In SQL, transactions allow grouping several operations (insert/update/delete) into a single atomic unit of work that can either be completely applied or rolled back. The lifecycle of a transaction is built on commands:

  • BEGIN or START TRANSACTION — start of the transaction;
  • COMMIT — commit the changes;
  • ROLLBACK — roll back all changes within the transaction.

SQL supports transaction isolation levels (Read Uncommitted, Read Committed, Repeatable Read, Serializable), which determine the visibility of data between parallel transactions and protect against issues like "dirty reads" or "phantom rows".

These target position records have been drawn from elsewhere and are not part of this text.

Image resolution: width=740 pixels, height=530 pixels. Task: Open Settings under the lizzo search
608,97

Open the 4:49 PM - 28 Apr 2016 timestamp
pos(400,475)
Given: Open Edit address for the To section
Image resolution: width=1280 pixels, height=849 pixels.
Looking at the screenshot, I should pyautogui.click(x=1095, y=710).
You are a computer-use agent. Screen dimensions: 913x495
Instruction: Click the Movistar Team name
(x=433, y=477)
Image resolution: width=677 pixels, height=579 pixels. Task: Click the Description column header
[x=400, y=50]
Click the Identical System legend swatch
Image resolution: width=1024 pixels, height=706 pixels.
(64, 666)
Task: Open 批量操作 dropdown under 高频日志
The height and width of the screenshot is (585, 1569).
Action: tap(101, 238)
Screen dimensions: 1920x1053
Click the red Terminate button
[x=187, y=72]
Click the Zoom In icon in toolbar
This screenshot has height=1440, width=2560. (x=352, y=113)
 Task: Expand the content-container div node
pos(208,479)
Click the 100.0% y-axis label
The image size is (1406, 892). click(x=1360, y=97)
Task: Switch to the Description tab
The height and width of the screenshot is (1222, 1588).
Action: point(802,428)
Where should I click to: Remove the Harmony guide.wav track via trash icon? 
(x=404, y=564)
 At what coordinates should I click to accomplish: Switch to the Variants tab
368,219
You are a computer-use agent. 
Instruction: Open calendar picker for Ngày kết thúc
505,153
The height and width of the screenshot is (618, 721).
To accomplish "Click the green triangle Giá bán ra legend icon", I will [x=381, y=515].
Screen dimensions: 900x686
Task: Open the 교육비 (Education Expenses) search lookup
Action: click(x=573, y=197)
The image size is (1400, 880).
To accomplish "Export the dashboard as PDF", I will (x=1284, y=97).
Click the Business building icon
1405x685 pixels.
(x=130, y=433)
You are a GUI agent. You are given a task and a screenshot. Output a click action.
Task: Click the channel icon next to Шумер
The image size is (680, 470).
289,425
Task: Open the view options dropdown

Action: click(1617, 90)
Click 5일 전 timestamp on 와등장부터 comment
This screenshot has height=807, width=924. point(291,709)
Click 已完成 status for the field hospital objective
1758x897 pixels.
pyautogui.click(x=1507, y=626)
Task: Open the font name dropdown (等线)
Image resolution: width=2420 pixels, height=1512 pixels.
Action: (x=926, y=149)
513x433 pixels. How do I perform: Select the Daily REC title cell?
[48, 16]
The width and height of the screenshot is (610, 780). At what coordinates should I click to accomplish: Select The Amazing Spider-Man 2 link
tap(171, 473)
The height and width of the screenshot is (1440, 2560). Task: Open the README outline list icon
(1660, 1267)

To ensure data integrity, it's necessary to carefully:

  • Choose the isolation level (for example, for banking applications — most likely, Serializable).
  • Explicitly manage transactions, especially where one entity is edited concurrently (for example, SELECT ... FOR UPDATE).

Example in PostgreSQL:

BEGIN;

-- Get and lock the product row
SELECT * FROM inventory WHERE id = 1 FOR UPDATE;

UPDATE inventory SET quantity = quantity - 1 WHERE id = 1;

COMMIT;

Trick Question

What is the default isolation level set in popular DBMS (PostgreSQL, MySQL) and how does it differ from SERIALIZABLE?

Answer:
In PostgreSQL, the default level is Read Committed — in this level, the transaction sees only committed data at the time of the request, but "non-repeatable reads" are possible.
In MySQL (InnoDB) — Repeatable Read. The difference from Serializable is that only the latter completely prevents any phantom or concurrent modifications, but works significantly slower due to global locks.

Example:

-- In Repeatable Read SELECT may return the same rows, while in Read Committed — new rows may appear between two SELECTs within the transaction.

History

In a large financial system, during mass transfers between accounts at a low isolation level (Read Committed), situations periodically arose where the same balance was used simultaneously by multiple transactions. This led to double spending (race condition). After switching to Serializable and proper lock management, the issue was resolved.

History

In e-commerce, a transaction with UPDATE product SET stock = stock - 1 without wrapping it in a transaction led to selling more products than available in stock. The problem was identified only with a large number of competing orders. The solution was to use transactions and row locking via SELECT ... FOR UPDATE.

History

In a logistics system, one table was frequently updated without an explicit commit. In case of failures, some data was lost due to autocommit or incorrect rollback. The result was the loss of records and costly auditing.